Friday, December 8, 2017

Herculaneum Frescoes, Anonymity and Ego












I've been enamored with Italian frescoes since studying abroad in Florence over 10 years ago.  Visiting what seemed like every tiny cathedral and town within a couple hours and seeing Masaccio and Giotto and Piero pretty much floored me to the ground for a long time.  It was so revelatory for me, I barely made anything for the year after, but then when I did start working again, I worked with an understanding that was honestly just much better.  The scale, the surface, the history of eyes that had come to study these things...being in their presence is as close as I have come to a spiritual experience in a religious space in my life. 

I look at those images a lot.  The image can never do justice to the physical experience, of course, but I think it can remind, if experienced in person at some point.  Early Renaissance has had me for a long time for its organization of space, the strength in shapes and value that compose the picture plane, the flat color.  And while I appreciate the later high Renaissance fresco work, it never had the same resonance for me.

Only recently I started looking to fresco that pre-dates these heroes, as so many of the books and research concentrate on this high time.  But these images above, from Herculaneum, around 50-80A.D. bring up much that I love about the early Renaissance work.  And they are of such simple subjects.  I would really like the see these in person, without that experience it is hard to fully appreciate.  But I can imagine the surfaces must have that same power.  

I think I respond too to the pure randomness and anonymity of their survival.  These are preserved only thanks to the volcanic activity that froze bits of time.  It is unknown who painted them (as far as I am aware?) and that is actually refreshing.  

So much of painting is wrapped up in the ego of the painter.  This has always been true I guess, the personality and persona of the maker figures its way into the work.  As years go by, those particulars are less of a factor, but still the maker is central to the work, at least in much of western art history.  As a painter I know there is something about trying to outlive your mortality that making exquisite work promises.  But somehow I think the relationship of maker and work is in danger of being reversed in contemporary painting.   

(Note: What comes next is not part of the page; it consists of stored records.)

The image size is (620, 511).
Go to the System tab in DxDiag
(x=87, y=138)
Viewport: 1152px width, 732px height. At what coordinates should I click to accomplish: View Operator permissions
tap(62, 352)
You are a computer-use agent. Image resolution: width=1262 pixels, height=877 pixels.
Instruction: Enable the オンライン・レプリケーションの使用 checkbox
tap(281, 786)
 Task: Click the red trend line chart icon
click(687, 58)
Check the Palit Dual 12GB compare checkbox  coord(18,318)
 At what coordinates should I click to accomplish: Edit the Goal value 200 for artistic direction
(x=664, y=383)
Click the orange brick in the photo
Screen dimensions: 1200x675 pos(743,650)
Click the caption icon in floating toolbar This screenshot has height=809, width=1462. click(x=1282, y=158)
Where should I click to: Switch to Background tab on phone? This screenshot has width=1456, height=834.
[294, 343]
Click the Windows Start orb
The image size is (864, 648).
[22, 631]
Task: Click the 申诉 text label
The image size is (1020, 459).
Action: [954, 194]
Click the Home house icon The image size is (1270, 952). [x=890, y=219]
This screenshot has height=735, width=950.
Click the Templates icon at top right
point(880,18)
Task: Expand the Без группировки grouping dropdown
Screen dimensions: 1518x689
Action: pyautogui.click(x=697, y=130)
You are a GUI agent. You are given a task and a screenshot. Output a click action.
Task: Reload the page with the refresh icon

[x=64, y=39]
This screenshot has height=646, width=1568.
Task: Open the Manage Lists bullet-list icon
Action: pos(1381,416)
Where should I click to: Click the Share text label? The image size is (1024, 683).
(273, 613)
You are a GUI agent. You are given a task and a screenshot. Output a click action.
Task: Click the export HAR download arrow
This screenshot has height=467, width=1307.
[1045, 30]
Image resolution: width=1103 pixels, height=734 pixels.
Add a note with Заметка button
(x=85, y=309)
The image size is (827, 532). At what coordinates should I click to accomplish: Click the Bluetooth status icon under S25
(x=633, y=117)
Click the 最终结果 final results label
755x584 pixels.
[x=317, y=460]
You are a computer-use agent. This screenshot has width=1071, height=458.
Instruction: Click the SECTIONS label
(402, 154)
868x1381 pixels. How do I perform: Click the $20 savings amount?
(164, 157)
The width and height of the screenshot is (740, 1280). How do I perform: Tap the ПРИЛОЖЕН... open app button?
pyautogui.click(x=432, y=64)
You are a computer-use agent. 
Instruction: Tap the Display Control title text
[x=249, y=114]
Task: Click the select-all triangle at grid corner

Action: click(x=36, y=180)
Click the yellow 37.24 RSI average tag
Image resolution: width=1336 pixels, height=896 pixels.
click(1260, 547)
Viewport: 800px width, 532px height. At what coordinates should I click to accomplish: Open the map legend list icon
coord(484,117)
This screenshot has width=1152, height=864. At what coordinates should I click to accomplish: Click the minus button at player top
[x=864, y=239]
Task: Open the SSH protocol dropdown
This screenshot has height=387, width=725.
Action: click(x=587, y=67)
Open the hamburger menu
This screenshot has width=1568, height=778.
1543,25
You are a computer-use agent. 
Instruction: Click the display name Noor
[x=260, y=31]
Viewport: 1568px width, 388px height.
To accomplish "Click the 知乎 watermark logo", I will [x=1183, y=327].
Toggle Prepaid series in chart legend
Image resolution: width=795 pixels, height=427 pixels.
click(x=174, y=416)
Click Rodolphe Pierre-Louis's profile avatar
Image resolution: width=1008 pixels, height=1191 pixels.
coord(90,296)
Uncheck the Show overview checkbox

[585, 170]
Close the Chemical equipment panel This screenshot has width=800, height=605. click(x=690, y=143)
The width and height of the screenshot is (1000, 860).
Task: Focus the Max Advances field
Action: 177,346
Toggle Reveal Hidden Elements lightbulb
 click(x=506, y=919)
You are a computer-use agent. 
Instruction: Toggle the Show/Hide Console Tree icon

Right now so much mediocre work gets attention for the maker's digital presence.  So little time spent on the actual object made, but so much time spent on shopping it around and the virtual aura surrounding that person.  The simple repetition of seeing the same thing on multiple social media outlets makes it seem like it is important and worthwhile and therefore of value.  But really much of the time it is vacuous and boring and makes me want to live in a treehouse without wi-fi.  And I have felt the trappings of this myself, but I try to stay on high alert, committed to what is visually meaningful to me, my own judgement.  

These frescoes serve as a reminder that obscurity is a relief and maybe allows for truer looking.  As a recent friend wrote to me there is such a necessity for the 'quiet dignity of simple things' today.  So maybe it is even more beautiful and startling to future lookers and makers if a painting can live on completely unmoored from its maker.  

Saturday, November 4, 2017

Subtle, Still Life

Giorgio Morandi, Still Life, 1960
My show is down, my baby is crawling (and therefore finally taking good naps) and I can get a half hour of thinking time to myself.  I remember everyone saying having a baby is so hard, or, your life will never be the same.  And while I believed them and knew that would be the case, I pictured it more as a physical change of running around, changing diapers, cleaning bottles.  This is true and difficult.  But the hardest part as a painter is the mental space it occupies.  It's so important outside of the studio to be able to walk around and daydream, observe things, in a sort of free association.  But having Clyde makes for worrying and planning in every minute, where even if I am out in the world I'm not seeing spontaneously, because of the to do list etched in my mind's eye.  It's depleting in that way.  But fulfilling in other ways I've never had.

I've actually seen a ton of shows recently, going to NY for my show and catching them here and there, and needing destinations for our walks in Philly, I have seen a lot of painting in person recently.  And the more I see the more I keep retreating back to a few paintings and ideas etched even deeper in my mind's eye than my to-do list. 


E.M. Saniga, Beets, n.d.

Sanyu, Five Pears, n.d.


Andre Brasilier

Andre Brasilier


Sydney Licht, Still Life with Sardine Can, 2015

I didn't realize it then but my revisiting of these paintings and ideas of subtlety
 started on the residency in Ireland in May.  Not only did I have the whirlwind in my personal life but changing physical spaces and studios is very uprooting.  

The first week or two that we got there I kept feeling the need to try to paint what I was seeing, these vast, majestic, deep spaces.  The studio building is filled with great plein air work from previous residents.  But these paintings are not paintings I make or have interest in making.  On our daily walks I started gathering flowers along the road and little objects from our cottage and brought them into the studio.  Along with a little mirror, I was able to make paintings that were much more interesting to me and felt like mine, small self portraits and still lives.  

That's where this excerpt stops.